==== RECORDED DATA

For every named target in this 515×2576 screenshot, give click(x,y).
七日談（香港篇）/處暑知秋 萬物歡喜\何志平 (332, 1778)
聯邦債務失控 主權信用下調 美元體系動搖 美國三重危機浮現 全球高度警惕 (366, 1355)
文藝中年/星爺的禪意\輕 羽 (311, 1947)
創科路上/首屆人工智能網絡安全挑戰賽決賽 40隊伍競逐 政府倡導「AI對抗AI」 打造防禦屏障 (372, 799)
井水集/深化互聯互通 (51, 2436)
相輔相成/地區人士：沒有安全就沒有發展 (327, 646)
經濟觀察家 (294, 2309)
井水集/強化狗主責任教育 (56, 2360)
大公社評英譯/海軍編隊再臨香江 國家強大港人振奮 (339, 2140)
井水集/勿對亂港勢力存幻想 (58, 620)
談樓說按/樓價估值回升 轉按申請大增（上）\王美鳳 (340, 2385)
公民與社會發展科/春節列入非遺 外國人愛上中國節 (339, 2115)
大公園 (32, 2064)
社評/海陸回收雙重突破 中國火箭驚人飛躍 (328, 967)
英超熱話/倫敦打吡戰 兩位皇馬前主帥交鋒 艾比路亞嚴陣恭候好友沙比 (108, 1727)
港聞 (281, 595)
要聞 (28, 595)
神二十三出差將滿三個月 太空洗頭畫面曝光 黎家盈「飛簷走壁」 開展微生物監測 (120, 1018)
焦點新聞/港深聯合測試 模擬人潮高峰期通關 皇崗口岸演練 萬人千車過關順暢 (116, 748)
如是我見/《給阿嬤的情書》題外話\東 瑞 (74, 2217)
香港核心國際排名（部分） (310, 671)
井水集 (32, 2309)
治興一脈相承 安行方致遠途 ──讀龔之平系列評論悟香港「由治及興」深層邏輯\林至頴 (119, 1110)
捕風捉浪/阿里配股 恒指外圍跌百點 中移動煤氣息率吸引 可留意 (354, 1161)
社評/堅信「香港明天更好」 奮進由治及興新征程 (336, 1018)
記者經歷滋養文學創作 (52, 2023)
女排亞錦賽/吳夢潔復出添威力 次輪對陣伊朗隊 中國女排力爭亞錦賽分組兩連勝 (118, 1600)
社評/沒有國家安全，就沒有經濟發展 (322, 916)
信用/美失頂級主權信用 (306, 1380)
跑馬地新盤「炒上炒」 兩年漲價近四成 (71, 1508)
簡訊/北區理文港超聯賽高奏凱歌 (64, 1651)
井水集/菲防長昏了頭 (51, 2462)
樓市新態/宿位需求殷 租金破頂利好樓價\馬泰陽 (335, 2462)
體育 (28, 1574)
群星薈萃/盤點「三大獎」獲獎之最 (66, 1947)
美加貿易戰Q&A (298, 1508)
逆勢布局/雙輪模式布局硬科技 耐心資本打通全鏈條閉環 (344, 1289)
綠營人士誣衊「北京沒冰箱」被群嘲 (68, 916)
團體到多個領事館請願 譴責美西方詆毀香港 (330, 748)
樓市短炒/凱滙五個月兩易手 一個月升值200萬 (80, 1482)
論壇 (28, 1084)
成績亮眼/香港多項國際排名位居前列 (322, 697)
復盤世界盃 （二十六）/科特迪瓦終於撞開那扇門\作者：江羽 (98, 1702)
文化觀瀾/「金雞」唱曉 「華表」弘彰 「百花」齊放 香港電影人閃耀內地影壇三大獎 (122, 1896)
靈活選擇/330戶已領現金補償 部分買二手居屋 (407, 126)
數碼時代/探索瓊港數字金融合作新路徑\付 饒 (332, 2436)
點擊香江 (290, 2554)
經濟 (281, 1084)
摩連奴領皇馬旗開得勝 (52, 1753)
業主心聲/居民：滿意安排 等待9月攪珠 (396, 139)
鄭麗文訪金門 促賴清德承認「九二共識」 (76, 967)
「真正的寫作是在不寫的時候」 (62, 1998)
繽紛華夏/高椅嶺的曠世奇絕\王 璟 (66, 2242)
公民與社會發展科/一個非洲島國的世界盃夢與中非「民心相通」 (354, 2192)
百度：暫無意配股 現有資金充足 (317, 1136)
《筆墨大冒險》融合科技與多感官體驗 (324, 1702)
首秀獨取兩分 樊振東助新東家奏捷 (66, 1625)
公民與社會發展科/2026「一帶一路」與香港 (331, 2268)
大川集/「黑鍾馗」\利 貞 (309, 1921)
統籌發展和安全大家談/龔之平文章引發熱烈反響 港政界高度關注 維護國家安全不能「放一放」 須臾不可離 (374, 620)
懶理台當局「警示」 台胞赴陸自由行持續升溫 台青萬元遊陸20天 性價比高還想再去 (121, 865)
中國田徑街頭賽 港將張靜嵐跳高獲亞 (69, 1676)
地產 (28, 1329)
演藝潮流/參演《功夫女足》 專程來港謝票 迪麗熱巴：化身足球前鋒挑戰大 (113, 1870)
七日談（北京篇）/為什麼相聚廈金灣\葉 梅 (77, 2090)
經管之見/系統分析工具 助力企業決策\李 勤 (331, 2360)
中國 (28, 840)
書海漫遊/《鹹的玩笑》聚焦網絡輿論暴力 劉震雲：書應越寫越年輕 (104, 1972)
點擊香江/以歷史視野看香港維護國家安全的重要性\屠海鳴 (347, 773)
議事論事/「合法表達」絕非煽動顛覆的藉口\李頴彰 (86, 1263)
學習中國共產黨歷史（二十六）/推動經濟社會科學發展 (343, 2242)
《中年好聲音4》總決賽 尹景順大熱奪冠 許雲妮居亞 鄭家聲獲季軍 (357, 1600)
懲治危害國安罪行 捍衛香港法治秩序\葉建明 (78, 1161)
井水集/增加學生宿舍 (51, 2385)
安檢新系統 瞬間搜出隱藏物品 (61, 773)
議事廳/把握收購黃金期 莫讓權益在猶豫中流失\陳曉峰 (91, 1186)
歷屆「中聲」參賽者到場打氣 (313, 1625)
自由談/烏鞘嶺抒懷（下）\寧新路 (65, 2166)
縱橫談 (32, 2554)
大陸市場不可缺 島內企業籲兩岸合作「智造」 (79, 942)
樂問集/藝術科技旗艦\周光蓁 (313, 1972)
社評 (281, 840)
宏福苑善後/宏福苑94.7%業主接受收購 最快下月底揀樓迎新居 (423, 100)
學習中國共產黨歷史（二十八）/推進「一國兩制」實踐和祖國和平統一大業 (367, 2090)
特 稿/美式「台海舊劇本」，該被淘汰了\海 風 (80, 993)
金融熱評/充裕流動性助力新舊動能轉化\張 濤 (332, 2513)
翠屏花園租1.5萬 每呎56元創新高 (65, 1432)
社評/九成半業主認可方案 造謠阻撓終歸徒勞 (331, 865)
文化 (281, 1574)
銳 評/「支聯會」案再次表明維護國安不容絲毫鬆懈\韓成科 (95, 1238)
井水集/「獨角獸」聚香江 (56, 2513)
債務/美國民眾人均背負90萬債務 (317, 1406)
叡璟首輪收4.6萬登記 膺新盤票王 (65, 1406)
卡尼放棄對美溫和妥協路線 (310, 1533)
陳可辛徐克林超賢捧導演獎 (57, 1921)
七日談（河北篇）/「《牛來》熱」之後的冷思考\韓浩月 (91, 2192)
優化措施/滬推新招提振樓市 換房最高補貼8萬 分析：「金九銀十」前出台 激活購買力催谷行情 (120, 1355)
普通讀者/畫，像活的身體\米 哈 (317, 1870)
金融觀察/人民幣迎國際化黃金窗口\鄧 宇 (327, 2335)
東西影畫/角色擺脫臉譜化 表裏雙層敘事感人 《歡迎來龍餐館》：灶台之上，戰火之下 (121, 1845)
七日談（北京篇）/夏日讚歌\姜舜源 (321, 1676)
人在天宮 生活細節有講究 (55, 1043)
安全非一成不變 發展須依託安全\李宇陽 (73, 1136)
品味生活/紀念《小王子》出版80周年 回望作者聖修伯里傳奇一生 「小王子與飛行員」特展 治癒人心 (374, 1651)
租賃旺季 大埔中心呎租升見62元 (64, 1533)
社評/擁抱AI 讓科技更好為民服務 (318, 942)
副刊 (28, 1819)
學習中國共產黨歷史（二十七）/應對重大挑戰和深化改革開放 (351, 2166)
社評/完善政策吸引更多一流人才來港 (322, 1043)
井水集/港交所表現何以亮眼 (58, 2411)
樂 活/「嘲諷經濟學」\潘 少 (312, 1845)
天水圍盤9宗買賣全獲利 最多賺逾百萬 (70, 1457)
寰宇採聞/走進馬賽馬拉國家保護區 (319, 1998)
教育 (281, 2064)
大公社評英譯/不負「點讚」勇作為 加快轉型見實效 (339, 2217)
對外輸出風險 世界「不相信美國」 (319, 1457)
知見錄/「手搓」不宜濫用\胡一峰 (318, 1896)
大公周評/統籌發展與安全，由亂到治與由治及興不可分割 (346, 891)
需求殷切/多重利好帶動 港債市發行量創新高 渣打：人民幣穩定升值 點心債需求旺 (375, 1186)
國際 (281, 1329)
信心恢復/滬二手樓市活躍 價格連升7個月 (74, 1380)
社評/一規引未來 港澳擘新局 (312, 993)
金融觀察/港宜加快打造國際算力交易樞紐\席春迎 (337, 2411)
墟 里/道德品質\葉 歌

========

DESCRIPTION OF THE TASK
Go to the line in the material above that contains "地產 (28, 1329)" and copy exactly from there through the line that contains "懲治危害國安罪行 捍衛香港法治秩序\葉建明 (78, 1161)", stopping after it.

RESPONSE FOR THIS EXERCISE
地產 (28, 1329)
演藝潮流/參演《功夫女足》 專程來港謝票 迪麗熱巴：化身足球前鋒挑戰大 (113, 1870)
七日談（北京篇）/為什麼相聚廈金灣\葉 梅 (77, 2090)
經管之見/系統分析工具 助力企業決策\李 勤 (331, 2360)
中國 (28, 840)
書海漫遊/《鹹的玩笑》聚焦網絡輿論暴力 劉震雲：書應越寫越年輕 (104, 1972)
點擊香江/以歷史視野看香港維護國家安全的重要性\屠海鳴 (347, 773)
議事論事/「合法表達」絕非煽動顛覆的藉口\李頴彰 (86, 1263)
學習中國共產黨歷史（二十六）/推動經濟社會科學發展 (343, 2242)
《中年好聲音4》總決賽 尹景順大熱奪冠 許雲妮居亞 鄭家聲獲季軍 (357, 1600)
懲治危害國安罪行 捍衛香港法治秩序\葉建明 (78, 1161)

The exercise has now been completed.